Drug-facilitated sexual assault may happen a lot more often than we think: Most of these crimes are never reported to police, never solved or never proven. There are a lot of reasons why women don’t report the crime to police. A lot of the drugs used in drug-facilitated sexual assault, including alcohol, can wreak havoc on a person’s memory, and some women may never know for sure if they were assaulted. Some women may also think that the police won’t believe them, or feel that it was partly their fault. Others may just want to put the whole thing behind them.
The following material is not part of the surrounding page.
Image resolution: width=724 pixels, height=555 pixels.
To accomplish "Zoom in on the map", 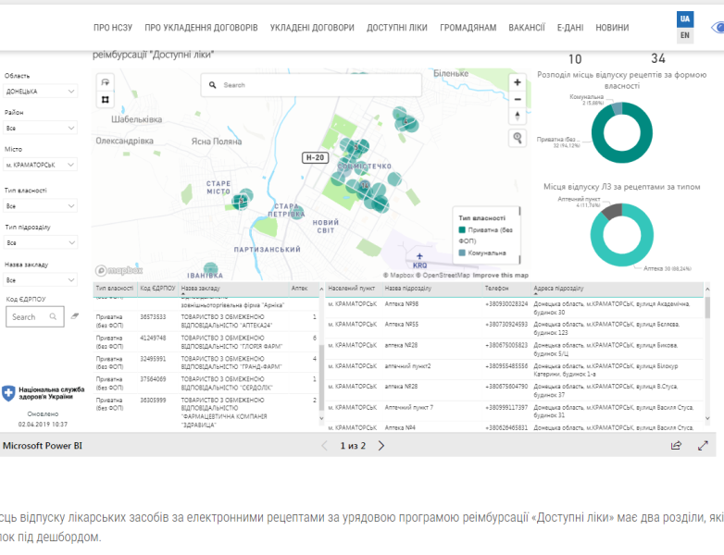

Never “asking” for anything
Drug-facilitated sexual assault victims are never responsible: Survivors of sexual assault may blame themselves for what happened. They may be ashamed or feel as though they were “asking for it” by drinking too much or by dressing and acting a certain way. The truth is, the way you dress or act is never “asking” for anything - the only way to “ask for sex” is by actually asking for sex.
The most common “date-rape” drug is not Rohypnol® - it’s alcohol: Most people think of drug-facilitated sexual assault, they tend to think of “date-rape” drugs being slipped into a woman’s drink when she’s not looking. This type of drugging does happen, but for now at least, it’s probably pretty rare in Canada. More often, the victims of sexual assault are women who have merely had too much to drink, and are sexually assaulted after they have passed out or are too drunk to resist.
Not by strangers
Most drug-facilitated sexual assaults are committed by a person the victim knows or trusts - not by strangers: Many of these crimes are crimes of opportunity - for example, a man sexually assaults a woman who is drunk or on drugs because he sees her as an “easy target”. For this reason, it’s pretty common for the victim to know the person who assaults them. A lot of times drug-facilitated sexual assault is committed by a friend or acquaintance, by a date or a boyfriend, and sometimes even by a husband or family member. About 75% of all rapes are committed by a date or acquaintance.
Women are almost always the victims of drug-facilitated sexual assault, and female teenagers and young women are at the most risk: Women between the ages or 16 and 24 are believed to be four times more likely to be sexually assaulted than other women in other age groups1. But while women are almost always the victims of drug-facilitated sexual assault, it can happen to anyone - even men.
Statistics on drug-facilitated sexual assault:
- About 25% of women report that drugs were a factor in a rape
- Most of these crimes either go unrecognized, unreported, unsolved, or unproven
- Some of the drugs used to facilitate sexual assault or rape can be fatal when mixed with alcohol.
- “Date-rape” drugs are also commonly used recreationally, putting the user at risk of sexual assault.
- Adolescent females (16-19 years) and young adult women (20-24 years) are 4 times more likely to be sexually assaulted than women in other age groups.
- Most sexual assaults are committed by an acquaintance or date
- It is estimated that approximately 75% of all rapes are date or acquaintance rapes
- The most frequently detected drug in victims of drug-facilitated sexual assault is alcohol. The second most common is marijuana.